Introduction to Spark SQL via PySpark

Goals:

Get familiarized with the basics of Spark SQL and PySpark
Learn to create a SparkSession
Verify if Jupyter can talk to Spark Master

References:

What is Spark SQL?

It is a Spark module that leverages Sparks functional programming APIs to allow SQL relational processing tasks on (semi)structured data.
Spark SQL provides Spark with more information about the structure of both the data and the computation being performed

What is PySpark?

PySpark is the Python API for Spark.

How do I start using Pyspark and SparkSQL?

Start by importing the PySpark SQL SparkSession Class and creating a SparkSession instance .
A SparkSession class is considered the entry point to programming Spark with the Dataset and DataFrame API.
A SparkSession can be used create DataFrames, register DataFrames as tables, execute SQL over tables, cache tables, and read parquet files.

Import SparkSession Class



In [1]:

    
from pyspark.sql import SparkSession

What is a SparkSession?

It is the driver process that controls a spark application
A SparkSession instance is responsible for executing the driver program’s commands (code) across executors (in a cluster) to complete a given task.
You can have as many SparkSessions as you want in a single Spark application.

How do I create a SparkSession?

You can use the SparkSession class attribute called Builder.

═══

(PROBLEMS TO WORK ON):
[A] According to the Spark SQL introduction, what can a SparkSession be used to do? List every use it gives.
[B] Answer these questions using the Spark SQL introduction:
(i) What is PySpark?
(ii) Which SparkSession class attribute can be used to create a SparkSession?
(iii) How many SparkSessions can a single Spark application have?

Entries for locating text and elements
═══

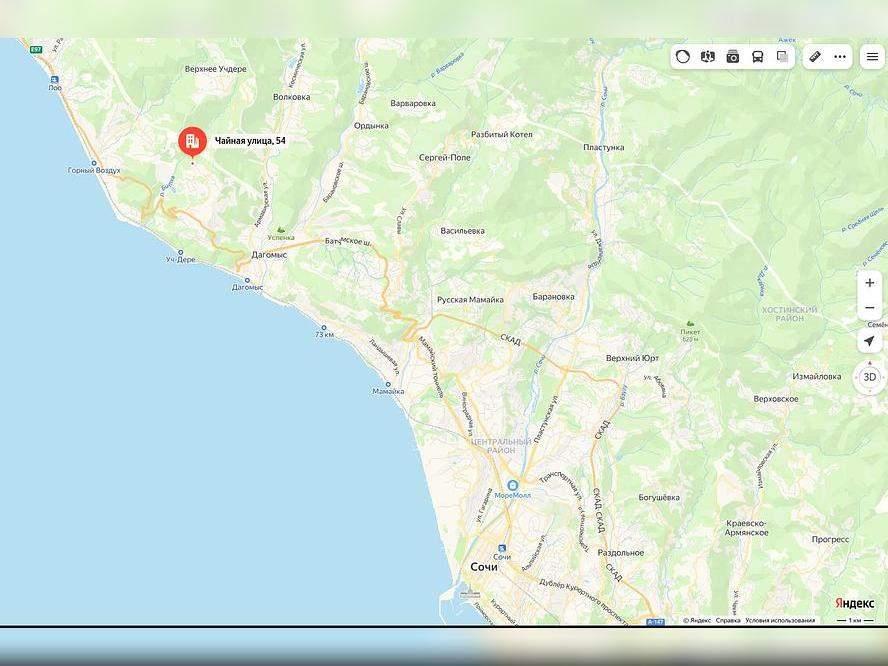Toggle the traffic layer icon
Viewport: 888px width, 666px height.
point(682,57)
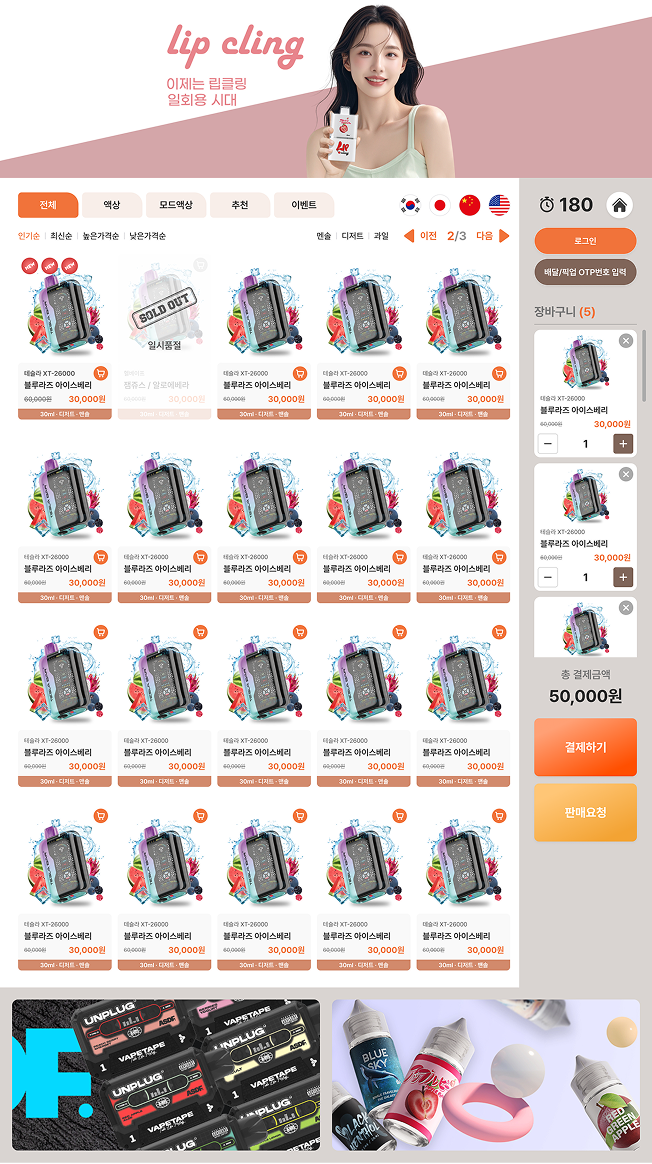Click the cart panel scrollbar

[644, 366]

═══

(SET OF ANSWERS):
[A]
- Create DataFrames
- Register DataFrames as tables
- Execute SQL over tables
- Cache tables
- Read parquet files

[B]
(i) The Python API for Spark.
(ii) Builder.
(iii) As many as you want.